Nos 45 minutos em que participou da sessão da Câmara, a secretária falou o que quis e nada explicou. Foi um monólogo, onde os legisladores francanos se contentaram em acompanhar o discurso preparado de antemão. Ou seja, abriram mão de saber quanto foi gasto com o pagamento de supersalários aos médicos, se algum servidor foi punido por causa das oito mortes suspeitas ocorridas na rede e por que faltam especialistas e medicamentos na Casa do Diabético. Sem apresentar qualquer esclarecimento aos parentes de pacientes que tiveram as suas mortes relacionadas ao atendimento no sistema de saúde pública francano, que acompanhavam a sessão, Rosane Moscardini manteve o mesmo roteiro já traçado pelo prefeito Alexandre Ferreira quando é instado a falar sobre o mesmo assunto.
 
O pior de tudo: negou problemas no atendimento e disse que não falta medicamento na Casa do Diabético, como denunciado por pacientes atendidos pelo local.
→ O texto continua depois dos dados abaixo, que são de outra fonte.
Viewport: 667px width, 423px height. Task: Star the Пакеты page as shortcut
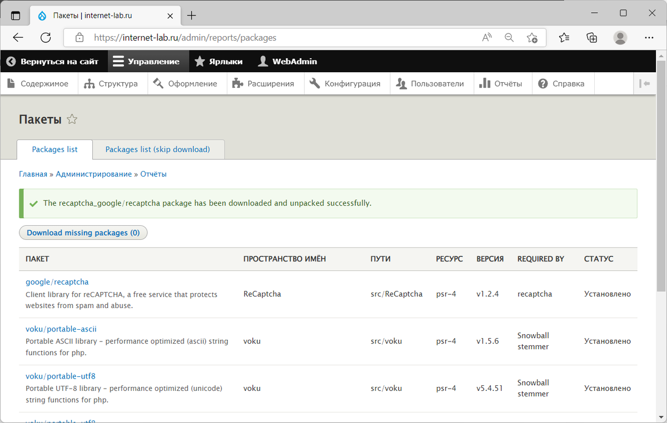(72, 119)
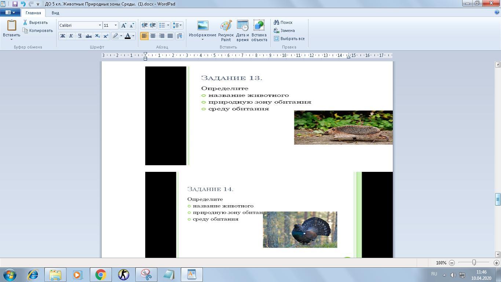Open the Главная ribbon tab
The image size is (501, 282).
33,13
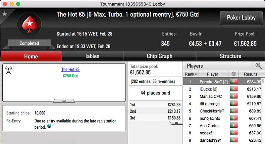Click the favorite star icon
Screen dimensions: 265x144
[5, 14]
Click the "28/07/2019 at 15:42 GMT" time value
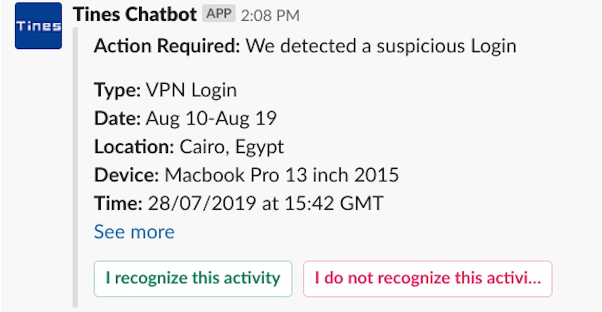The width and height of the screenshot is (602, 312). click(x=265, y=203)
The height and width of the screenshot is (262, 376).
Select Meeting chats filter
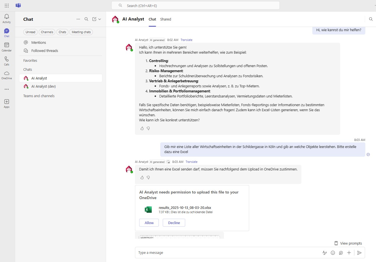[x=81, y=32]
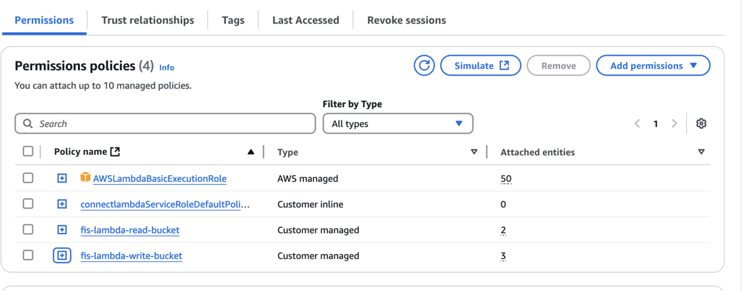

Nos últimos meses, inúmeros francanos têm reclamado, nos jornalísticos da Difusora, no Portal GCN e em redes sociais, da crônica demora no atendimento, com meses de espera por uma consulta e a falta de medicamentos que são distribuídos aos mais carentes, além de diversos outros problemas que têm enfrentado. E os vereadores ficaram calados. Apenas Luiz Vergara (PSB), autor do convite à secretária para comparecer à Câmara, fez perguntas que foram ignoradas ou respondidas de forma genérica, à maneira de Rolando Lero (personagem da antiga Escolinha do Professor Raimundo, da TV Globo, que nunca respondia coerentemente qualquer indagação).
 
No fim de tudo, resta a vergonha. A vergonha de toda uma cidade que esperava que os seus vereadores tivessem um mínimo de interesse em defender aqueles que os elegeram. Ao vereador cabe elaborar, discutir e votar leis, além de ser o órgão fiscalizador dos atos do Poder Executivo. Mas pelo que se tem visto nos últimos anos, não é o que acontece em Franca. Infelizmente, ainda temos dois anos para aturar um grupo de “vaquinhas de presépio” totalmente alheias aos problemas do município e seus moradores, cuja maioria paga os impostos que garantem os salários e os benefícios dos integrantes da Câmara de Vereadores. Ao que parece, a maioria não está nem aí para o bem estar dos eleitores, mas só defende seus próprios interesses.